The Hidden World of International Arbitration

At the AUWCL Center on International Commercial Arbitration’s 18th Annual Arbitration Lecture, Professor Campbell McLachlan KC spoke on “The Hidden World of Arbitration.” The lecture began with welcome remarks from Maria Chedid, global co-chair of Arnold & Porter’s International Arbitration Practice Group. AUWCL Professor of Law David Snyder, who directs the school’s Business Law Program, introduced Professor McLachlan on behalf of the WCL Arbitration Center.  McLachlan’s topic alluded to the inner workings of the arbitral process, specifically the law of procedure in the arbitration process.  

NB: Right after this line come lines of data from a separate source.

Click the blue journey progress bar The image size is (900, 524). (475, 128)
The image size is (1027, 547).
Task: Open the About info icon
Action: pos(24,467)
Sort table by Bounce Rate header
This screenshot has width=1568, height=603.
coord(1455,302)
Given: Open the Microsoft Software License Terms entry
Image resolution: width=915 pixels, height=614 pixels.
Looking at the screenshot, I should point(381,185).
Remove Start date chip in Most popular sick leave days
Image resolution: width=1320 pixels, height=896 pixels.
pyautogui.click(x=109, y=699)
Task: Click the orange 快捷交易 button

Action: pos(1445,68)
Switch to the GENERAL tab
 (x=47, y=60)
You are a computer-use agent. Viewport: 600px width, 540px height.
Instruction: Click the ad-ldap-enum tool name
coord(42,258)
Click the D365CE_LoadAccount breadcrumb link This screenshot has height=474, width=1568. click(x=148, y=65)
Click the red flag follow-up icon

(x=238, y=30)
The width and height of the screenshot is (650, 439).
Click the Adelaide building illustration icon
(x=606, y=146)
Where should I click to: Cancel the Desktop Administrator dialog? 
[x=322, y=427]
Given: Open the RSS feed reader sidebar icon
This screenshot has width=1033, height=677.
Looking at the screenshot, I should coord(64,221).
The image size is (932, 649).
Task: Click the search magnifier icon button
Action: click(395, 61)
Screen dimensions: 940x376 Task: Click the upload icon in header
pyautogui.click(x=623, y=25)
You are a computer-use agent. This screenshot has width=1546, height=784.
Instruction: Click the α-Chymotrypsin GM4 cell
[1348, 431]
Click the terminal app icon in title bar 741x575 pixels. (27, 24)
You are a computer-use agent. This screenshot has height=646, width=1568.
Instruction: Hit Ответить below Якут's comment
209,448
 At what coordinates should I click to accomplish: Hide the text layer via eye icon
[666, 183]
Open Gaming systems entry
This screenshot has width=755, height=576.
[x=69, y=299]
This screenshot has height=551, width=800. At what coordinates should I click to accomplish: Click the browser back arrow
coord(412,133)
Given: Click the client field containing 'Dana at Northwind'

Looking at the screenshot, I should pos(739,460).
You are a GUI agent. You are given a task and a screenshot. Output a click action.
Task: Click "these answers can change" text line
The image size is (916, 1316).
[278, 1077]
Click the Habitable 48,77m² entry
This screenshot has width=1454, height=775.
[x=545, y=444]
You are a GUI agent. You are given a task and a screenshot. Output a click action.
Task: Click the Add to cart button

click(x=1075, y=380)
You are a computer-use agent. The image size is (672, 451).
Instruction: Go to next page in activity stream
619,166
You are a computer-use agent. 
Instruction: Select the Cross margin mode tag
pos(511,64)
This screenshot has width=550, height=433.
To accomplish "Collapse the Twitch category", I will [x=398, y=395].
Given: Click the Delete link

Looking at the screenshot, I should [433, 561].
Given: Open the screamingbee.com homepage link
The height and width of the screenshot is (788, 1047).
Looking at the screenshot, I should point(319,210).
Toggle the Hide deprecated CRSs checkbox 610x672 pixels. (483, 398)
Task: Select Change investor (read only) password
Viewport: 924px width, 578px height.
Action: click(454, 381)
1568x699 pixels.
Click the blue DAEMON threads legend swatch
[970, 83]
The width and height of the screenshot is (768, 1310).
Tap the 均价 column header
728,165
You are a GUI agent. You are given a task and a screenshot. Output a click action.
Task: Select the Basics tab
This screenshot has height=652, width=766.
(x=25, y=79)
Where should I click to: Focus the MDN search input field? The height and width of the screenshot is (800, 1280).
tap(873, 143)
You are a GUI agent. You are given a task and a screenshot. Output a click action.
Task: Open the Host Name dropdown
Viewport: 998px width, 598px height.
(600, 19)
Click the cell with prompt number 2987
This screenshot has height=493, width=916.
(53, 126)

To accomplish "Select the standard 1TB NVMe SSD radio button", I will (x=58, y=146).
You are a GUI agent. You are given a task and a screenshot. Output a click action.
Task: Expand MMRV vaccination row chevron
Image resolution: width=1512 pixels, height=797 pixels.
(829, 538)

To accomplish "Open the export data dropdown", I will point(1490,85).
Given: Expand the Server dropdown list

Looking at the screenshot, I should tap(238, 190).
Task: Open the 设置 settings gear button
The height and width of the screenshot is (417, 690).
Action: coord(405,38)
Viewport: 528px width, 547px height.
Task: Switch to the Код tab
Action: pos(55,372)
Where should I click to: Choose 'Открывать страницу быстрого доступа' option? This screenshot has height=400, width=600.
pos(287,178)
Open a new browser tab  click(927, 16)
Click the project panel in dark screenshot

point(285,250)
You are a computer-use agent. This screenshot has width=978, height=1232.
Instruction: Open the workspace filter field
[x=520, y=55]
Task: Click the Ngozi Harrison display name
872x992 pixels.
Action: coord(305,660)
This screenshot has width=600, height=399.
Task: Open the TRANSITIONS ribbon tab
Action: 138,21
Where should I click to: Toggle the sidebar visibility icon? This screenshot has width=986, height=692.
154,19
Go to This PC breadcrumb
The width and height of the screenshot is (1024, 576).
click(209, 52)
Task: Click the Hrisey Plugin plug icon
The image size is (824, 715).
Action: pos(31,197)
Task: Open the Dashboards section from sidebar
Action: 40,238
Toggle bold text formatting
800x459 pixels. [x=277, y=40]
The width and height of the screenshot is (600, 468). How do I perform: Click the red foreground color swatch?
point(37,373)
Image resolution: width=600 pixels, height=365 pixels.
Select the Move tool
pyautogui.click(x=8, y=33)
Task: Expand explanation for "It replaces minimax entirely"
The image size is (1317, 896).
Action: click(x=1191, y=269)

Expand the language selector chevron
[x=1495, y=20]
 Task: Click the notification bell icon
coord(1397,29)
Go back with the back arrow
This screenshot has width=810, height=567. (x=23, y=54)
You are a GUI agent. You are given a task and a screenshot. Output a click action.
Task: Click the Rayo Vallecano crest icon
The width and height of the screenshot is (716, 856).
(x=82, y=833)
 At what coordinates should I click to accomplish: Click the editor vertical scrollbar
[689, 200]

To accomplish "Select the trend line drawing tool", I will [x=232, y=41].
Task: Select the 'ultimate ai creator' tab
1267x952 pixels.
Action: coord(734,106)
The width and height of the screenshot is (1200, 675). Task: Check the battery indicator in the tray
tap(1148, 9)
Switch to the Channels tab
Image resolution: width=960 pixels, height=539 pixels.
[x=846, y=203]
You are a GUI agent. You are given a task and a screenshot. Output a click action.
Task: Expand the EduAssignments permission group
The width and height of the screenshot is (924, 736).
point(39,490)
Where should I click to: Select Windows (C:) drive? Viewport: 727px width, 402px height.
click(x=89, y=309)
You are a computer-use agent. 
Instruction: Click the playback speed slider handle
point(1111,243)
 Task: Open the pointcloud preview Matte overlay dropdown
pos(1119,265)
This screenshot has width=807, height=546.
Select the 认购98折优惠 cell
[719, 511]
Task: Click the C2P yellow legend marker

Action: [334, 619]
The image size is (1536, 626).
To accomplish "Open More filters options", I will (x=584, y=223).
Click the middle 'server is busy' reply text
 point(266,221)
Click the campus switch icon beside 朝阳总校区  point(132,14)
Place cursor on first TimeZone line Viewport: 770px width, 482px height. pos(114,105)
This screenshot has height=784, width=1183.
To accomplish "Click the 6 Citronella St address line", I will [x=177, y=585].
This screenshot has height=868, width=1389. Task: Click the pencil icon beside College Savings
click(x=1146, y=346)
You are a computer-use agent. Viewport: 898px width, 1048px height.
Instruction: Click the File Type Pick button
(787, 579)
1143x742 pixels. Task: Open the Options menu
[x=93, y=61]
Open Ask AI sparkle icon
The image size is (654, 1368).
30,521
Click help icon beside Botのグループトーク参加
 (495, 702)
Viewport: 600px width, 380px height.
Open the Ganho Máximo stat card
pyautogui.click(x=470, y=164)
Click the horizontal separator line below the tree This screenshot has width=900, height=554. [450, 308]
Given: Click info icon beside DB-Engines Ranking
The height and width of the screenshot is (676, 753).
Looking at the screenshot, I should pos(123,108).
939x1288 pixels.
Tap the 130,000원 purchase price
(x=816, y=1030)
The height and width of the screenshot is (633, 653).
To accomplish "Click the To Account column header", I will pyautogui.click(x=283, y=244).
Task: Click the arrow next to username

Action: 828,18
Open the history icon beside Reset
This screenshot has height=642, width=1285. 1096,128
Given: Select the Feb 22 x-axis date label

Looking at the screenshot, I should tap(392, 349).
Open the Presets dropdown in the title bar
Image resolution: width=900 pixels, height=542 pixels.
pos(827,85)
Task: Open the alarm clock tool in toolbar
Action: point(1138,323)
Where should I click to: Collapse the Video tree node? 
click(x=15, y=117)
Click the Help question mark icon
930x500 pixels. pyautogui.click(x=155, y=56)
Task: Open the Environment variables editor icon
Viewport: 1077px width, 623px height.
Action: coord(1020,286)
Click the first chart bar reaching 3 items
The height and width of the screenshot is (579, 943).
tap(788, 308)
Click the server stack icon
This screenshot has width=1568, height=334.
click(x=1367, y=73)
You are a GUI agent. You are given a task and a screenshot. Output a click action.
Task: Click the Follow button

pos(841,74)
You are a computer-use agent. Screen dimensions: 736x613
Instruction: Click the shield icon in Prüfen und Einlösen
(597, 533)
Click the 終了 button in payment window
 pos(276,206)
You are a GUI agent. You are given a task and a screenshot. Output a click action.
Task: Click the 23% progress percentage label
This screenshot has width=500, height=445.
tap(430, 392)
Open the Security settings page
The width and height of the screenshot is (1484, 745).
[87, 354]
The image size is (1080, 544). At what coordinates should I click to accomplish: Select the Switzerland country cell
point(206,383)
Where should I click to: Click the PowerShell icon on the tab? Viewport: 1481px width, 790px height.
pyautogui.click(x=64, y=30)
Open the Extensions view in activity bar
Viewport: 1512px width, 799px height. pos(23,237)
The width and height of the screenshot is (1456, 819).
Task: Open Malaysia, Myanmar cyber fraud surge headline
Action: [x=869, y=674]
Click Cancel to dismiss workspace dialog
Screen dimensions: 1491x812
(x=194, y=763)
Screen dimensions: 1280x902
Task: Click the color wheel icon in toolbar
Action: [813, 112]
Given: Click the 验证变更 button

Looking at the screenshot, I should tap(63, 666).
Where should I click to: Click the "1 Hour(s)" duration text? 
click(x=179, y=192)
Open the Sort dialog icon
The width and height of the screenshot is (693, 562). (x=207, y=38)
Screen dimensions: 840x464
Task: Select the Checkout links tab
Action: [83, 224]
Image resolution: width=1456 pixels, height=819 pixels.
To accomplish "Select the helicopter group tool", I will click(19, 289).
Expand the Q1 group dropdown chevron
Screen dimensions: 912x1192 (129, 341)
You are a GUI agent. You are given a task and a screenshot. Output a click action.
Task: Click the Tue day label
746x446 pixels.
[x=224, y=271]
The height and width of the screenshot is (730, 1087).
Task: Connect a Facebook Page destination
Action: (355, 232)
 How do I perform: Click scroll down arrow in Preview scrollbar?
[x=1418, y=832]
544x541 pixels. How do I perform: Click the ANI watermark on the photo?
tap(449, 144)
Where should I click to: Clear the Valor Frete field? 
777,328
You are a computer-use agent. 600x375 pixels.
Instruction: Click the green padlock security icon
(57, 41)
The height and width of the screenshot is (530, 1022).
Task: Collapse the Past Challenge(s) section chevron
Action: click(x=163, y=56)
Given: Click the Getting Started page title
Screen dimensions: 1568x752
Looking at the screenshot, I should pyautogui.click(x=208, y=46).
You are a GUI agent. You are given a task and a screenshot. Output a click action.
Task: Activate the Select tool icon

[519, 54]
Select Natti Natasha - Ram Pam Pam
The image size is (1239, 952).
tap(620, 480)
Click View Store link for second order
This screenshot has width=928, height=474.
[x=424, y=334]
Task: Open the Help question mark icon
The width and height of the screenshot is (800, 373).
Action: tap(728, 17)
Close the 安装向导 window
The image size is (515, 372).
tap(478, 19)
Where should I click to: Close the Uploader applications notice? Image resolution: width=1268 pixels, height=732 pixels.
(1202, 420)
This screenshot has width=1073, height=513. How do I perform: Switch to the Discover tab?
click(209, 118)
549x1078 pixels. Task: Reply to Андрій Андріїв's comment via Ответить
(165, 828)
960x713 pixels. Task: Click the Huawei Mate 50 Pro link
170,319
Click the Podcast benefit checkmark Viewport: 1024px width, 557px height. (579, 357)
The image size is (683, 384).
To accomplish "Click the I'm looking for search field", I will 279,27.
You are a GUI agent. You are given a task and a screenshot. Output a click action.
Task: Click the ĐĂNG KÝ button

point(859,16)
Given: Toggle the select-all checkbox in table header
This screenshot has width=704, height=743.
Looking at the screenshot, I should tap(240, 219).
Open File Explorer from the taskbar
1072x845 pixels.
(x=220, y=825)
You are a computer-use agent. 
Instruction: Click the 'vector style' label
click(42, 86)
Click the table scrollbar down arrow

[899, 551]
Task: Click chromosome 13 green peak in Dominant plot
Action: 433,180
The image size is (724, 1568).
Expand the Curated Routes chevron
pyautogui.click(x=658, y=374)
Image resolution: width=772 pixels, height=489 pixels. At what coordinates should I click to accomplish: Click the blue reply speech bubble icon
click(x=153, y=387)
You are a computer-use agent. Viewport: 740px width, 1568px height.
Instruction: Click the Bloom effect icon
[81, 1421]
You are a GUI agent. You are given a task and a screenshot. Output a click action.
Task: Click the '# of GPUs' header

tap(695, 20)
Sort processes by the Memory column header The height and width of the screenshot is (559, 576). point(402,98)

McLachlan developed five specific points regarding arbitral proceedings.  His first point was about the lack of internal perspective on the arbitration process.  He described arbitration law as a silhouette. He argued that the arbitration procedure is about more than just procedure.  Commercial arbitration procedures also concern national courts’ external role in the arbitral process.  McLachlan further noted that, within international arbitral procedures, topics discussed are only preliminary to the actual conduct of the arbitral process itself.  There is a lack of discussion about the internal arbitral procedure.  He continued by clarifying how arbitration procedures do not resemble civil procedures. McLachlan also discussed his own experience and stated that parties entering arbitration agreements exercise their right to choose the procedure by specifying a pre-existing set of procedural rules.  Yet, most institutional rules only provide a general framework and reserve most issues relating to the process for the Tribunal and the parties to resolve. 

In McLachlan’s second point, he stated that most procedural decisions made in international arbitrations, at least up to this point, have never been made public.  This is different from Investment Arbitration by extension because the Iran-US Claims Tribunal, under the Claims Settlement Declaration, applied the UNCITRAL Rules as the basis for its procedural rules.  The availability of procedural decisions and Orders in investment arbitration has been “quite uneven,” according to the Secretary-General of the International Court of Arbitration.  Article III.1 of the 2014 UNCITRAL Rules on Transparency and Treaty-based Investor-state Arbitration provides for the general rule that Orders, Decisions, and Awards are to be published.

In McLachlan’s third and fourth points, he stated that tribunals tend to be unduly reactive in responding to requests from the parties for procedural Orders.  The number of potential issues requiring the Tribunal’s decision can reach unimaginable proportions. Video conference technology can facilitate more regular communication between the parties and the Tribunal with no complex and expensive travel arrangements.  The Tribunal's task is to provide a party with a reasonable opportunity to be heard.  A tribunal faces at least two parties and is bound to treat both parties equally. McLachlan concluded by stating that the setting of the procedural timetable is the most important way for each party to receive the proper opportunity, at the appropriate time, to plead its case.

This 18th Washington College of Law Annual Lecture on International Commercial Arbitration was sponsored by Arnold & Porter and organized by the law school’s Center on International Commercial Arbitration, which is directed by independent arbitrator and former ICC Court secretary general Horacio A. Grigera Naón.